Justiça unifica três processos contra o rapper Oruam

Decisão da 3ª Vara Criminal da Capital integra acusações de dano e ameaça à mesma denúncia

O juízo da 3ª Vara Criminal da Capital decidiu unificar três processos envolvendo o rapper Mauro Davi dos Santos Nepomuceno, conhecido como Oruam, e outros três acusados: Willyam Matheus Vianna Rodrigues Vieira; Pablo Ricardo de Paula Silva de Morais; e Victor Hugo Vieira dos Santos. A decisão acolheu o aditamento da denúncia do Ministério Público, que complementa a acusação original com base em novas descobertas durante as investigações.

Todos os réus passam a responder, formalmente, por tentativa de homicídio qualificado contra o delegado Moyses Santana Gomes e o oficial Alexandre Alves Ferraz, ambos da Polícia Civil do Rio. Anteriormente, na 27ª Vara Criminal, eles respondiam por dano ao patrimônio público e ameaça; agora, esses casos também serão julgados pelo mesmo juízo.

Detalhes da operação policial

Segundo a denúncia, a tentativa de homicídio ocorreu durante uma operação da Polícia Civil na residência de Oruam, no dia 22 de julho. O objetivo era cumprir uma ordem de busca e apreensão contra um menor suspeito de envolvimento com tráfico de drogas e crimes patrimoniais. Durante a ação, o rapper e outras sete pessoas lançaram pedras contra os policiais do andar superior da casa, sendo que uma delas pesava 4,85 kg, capaz de causar morte em caso de impacto.

A juíza Tula Correa de Mello destacou que os policiais não usavam capacete, colete ou equipamentos de proteção, circunstância conhecida pelos acusados e que agravou o risco da ação.

Prisão preventiva mantida e medidas cautelares aplicadas

A magistrada negou pedidos de relaxamento de prisão para Willyam Matheus e Pablo Ricardo, manteve a prisão preventiva de Oruam e aplicou medidas cautelares a Victor Hugo. Em sua decisão, a juíza ressaltou:

“Considerando a possibilidade de fuga para área dominada por facção criminosa armada com altíssimo poder bélico, impõe-se resguardar a aplicação da lei penal e a instrução criminal, diante da postura desafiadora dos denunciados.”

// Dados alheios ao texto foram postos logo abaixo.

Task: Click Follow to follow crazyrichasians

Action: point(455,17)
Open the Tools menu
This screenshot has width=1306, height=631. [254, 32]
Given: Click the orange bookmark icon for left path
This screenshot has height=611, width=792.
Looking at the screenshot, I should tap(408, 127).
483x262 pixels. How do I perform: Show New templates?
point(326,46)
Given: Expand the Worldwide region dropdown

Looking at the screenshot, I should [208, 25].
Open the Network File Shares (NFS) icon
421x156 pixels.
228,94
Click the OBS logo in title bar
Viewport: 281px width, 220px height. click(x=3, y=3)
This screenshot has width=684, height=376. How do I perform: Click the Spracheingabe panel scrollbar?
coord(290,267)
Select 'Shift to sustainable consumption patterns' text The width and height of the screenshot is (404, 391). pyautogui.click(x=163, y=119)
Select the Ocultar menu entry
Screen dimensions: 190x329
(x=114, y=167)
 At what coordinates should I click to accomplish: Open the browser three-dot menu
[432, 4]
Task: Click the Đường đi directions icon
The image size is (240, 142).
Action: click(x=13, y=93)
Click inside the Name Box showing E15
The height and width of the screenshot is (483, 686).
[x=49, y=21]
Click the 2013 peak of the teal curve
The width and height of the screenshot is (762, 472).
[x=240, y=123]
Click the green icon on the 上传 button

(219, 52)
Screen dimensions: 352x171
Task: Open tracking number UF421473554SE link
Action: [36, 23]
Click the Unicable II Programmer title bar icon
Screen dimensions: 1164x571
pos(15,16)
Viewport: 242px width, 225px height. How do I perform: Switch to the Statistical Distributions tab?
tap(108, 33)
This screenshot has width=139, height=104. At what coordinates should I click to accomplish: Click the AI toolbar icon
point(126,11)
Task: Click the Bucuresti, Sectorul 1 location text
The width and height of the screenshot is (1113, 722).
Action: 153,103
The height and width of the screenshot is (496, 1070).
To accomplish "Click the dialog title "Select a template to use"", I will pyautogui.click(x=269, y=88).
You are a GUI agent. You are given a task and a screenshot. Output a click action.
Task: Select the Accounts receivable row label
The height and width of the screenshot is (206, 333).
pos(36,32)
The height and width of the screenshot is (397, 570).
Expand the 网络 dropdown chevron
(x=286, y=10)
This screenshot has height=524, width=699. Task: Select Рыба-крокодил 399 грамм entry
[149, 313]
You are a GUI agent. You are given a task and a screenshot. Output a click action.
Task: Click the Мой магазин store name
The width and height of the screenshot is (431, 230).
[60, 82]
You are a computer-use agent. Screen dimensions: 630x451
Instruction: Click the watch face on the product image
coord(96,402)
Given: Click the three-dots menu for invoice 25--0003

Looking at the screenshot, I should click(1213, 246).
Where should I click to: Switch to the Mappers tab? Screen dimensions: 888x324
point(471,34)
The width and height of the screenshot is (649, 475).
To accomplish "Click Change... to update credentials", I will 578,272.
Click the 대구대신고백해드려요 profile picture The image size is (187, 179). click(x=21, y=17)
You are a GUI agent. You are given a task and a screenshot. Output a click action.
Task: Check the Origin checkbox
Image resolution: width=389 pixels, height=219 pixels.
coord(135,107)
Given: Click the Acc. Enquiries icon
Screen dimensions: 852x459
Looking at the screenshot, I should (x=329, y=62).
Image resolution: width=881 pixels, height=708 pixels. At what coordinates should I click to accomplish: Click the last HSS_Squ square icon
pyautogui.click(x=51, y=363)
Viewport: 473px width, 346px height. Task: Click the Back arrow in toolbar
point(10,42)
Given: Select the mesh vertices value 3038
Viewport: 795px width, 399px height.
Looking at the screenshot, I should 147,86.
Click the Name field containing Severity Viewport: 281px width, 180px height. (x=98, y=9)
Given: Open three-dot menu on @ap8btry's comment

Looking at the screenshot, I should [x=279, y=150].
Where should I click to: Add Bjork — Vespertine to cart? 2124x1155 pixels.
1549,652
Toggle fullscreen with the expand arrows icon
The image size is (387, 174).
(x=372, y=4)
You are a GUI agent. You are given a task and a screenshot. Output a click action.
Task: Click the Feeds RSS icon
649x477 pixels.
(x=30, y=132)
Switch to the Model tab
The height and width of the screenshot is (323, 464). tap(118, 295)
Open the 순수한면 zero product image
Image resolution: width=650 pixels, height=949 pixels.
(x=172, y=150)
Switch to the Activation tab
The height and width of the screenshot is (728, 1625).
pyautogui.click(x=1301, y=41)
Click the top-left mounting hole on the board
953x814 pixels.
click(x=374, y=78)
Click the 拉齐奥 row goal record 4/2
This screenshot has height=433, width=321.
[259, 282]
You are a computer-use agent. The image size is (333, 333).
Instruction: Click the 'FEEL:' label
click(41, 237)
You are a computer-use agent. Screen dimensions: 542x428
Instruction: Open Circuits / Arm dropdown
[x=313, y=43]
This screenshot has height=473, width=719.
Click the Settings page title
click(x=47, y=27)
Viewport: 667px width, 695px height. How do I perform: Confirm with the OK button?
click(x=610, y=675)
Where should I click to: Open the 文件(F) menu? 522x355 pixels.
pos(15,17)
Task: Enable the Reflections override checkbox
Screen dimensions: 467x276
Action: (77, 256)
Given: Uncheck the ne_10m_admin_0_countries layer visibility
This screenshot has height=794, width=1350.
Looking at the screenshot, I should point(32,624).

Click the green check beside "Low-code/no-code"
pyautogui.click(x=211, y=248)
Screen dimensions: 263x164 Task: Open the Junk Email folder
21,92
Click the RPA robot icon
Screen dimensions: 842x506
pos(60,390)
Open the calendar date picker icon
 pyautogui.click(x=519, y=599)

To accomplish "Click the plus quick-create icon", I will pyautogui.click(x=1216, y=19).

Tribunal de Justiça reforça gravidade do caso

Em decisão anterior, a 4ª Câmara Criminal do Tribunal de Justiça do Rio (TJRJ) manteve a prisão preventiva do rapper, que já se encontrava detido há 50 dias no Complexo Penitenciário de Gericinó, em Bangu. Entre os elementos apontados pelo tribunal está um vídeo em que Oruam aparece desafiando agentes de segurança a “pegá-lo” no Complexo da Penha.

A desembargadora relatora Márcia Perrini Bodart destacou que esse comportamento reforça a necessidade de manutenção da prisão.

Defesa alega perseguição e anuncia recurso ao STJ

O advogado Nilo Batista, representante do rapper, defende que Mauro Davi sofre perseguição policial por ser filho do traficante Márcio Santos Nepomuceno, o Marcinho VP, apontado como líder do Comando Vermelho. Segundo Batista, Oruam seguiu carreira artística reconhecida nacional e internacionalmente, afastando-se da influência paterna.

O defensor também questionou a operação policial, alegando entrada inadequada na residência por volta das 23h, com agentes descaracterizados. A defesa já anunciou recurso ao Superior Tribunal de Justiça (STJ).

Enquanto isso, Oruam segue detido em Gericinó, aguardando os próximos desdobramentos judiciais.